* EXERCISE DESCRIPTION: Only lines that contain the word "will" belong in the answer; copy them from the records below.

Saved data entries
┄┄┄┄┄┄┄┄┄┄┄┄┄┄┄┄┄┄┄┄
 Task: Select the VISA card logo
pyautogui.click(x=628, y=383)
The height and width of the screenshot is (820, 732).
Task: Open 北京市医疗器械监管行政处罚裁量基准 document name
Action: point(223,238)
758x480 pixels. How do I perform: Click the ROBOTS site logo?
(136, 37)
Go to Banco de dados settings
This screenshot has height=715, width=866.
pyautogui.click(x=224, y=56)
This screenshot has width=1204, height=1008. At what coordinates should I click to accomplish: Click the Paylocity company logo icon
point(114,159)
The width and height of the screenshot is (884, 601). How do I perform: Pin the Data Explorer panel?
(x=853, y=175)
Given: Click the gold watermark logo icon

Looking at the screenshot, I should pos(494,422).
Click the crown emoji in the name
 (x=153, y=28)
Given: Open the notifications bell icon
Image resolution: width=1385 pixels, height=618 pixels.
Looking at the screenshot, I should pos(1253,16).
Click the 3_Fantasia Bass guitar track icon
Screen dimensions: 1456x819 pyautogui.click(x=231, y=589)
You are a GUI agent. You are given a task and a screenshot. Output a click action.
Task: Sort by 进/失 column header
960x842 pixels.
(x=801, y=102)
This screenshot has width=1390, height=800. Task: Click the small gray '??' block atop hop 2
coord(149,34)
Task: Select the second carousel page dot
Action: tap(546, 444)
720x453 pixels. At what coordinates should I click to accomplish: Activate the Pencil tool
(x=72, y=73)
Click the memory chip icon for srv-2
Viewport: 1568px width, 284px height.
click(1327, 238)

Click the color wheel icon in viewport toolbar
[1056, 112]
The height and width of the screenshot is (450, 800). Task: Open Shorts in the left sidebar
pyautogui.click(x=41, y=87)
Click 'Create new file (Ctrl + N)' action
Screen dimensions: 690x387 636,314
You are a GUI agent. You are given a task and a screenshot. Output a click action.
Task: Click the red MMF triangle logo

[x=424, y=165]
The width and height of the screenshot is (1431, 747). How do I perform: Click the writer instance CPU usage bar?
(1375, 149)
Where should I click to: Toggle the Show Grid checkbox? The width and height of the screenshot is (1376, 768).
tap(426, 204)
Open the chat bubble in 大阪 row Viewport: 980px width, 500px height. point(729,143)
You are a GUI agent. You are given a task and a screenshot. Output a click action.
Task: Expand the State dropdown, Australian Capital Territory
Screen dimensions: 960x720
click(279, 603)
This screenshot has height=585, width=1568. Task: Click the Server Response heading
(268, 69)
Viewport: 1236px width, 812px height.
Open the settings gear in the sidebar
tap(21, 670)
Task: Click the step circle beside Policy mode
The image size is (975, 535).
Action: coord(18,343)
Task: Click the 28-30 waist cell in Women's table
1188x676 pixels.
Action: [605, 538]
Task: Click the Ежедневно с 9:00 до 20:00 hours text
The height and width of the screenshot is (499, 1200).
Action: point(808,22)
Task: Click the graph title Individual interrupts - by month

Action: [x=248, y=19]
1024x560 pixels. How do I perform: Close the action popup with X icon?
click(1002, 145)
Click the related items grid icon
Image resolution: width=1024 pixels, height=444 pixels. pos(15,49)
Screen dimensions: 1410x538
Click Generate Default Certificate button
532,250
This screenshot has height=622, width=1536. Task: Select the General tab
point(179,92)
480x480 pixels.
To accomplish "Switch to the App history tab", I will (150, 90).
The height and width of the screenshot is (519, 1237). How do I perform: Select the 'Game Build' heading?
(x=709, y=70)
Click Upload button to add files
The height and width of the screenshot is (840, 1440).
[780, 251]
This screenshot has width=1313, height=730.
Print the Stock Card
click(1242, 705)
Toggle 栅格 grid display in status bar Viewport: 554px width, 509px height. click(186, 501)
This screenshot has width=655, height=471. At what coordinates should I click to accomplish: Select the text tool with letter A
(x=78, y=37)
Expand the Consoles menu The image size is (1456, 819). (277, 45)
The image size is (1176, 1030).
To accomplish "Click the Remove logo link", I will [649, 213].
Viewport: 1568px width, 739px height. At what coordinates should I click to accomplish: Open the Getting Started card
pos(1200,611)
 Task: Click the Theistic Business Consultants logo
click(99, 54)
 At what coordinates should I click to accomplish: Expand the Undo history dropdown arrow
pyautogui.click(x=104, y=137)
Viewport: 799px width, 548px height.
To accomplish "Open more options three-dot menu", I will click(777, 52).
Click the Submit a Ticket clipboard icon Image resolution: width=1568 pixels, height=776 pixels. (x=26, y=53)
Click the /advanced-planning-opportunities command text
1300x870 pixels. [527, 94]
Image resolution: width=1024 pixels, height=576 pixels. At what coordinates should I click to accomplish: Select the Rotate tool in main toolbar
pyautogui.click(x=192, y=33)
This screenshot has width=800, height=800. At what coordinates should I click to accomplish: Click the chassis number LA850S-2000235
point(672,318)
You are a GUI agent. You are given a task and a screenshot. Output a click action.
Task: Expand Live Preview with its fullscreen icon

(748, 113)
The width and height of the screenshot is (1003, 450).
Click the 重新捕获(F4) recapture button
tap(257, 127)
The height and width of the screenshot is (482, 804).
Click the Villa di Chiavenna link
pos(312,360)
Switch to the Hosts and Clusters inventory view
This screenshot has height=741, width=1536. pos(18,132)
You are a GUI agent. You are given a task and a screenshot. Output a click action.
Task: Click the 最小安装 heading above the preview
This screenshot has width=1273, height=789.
┄┄┄┄┄┄┄┄┄┄┄┄┄┄┄┄┄┄┄┄
* SOLUTION TO THE EXERCISE:
To accomplish "Switch to the App history tab", I will (150, 90).
To accomplish "Click the Remove logo link", I will [649, 213].
To accomplish "Open more options three-dot menu", I will click(777, 52).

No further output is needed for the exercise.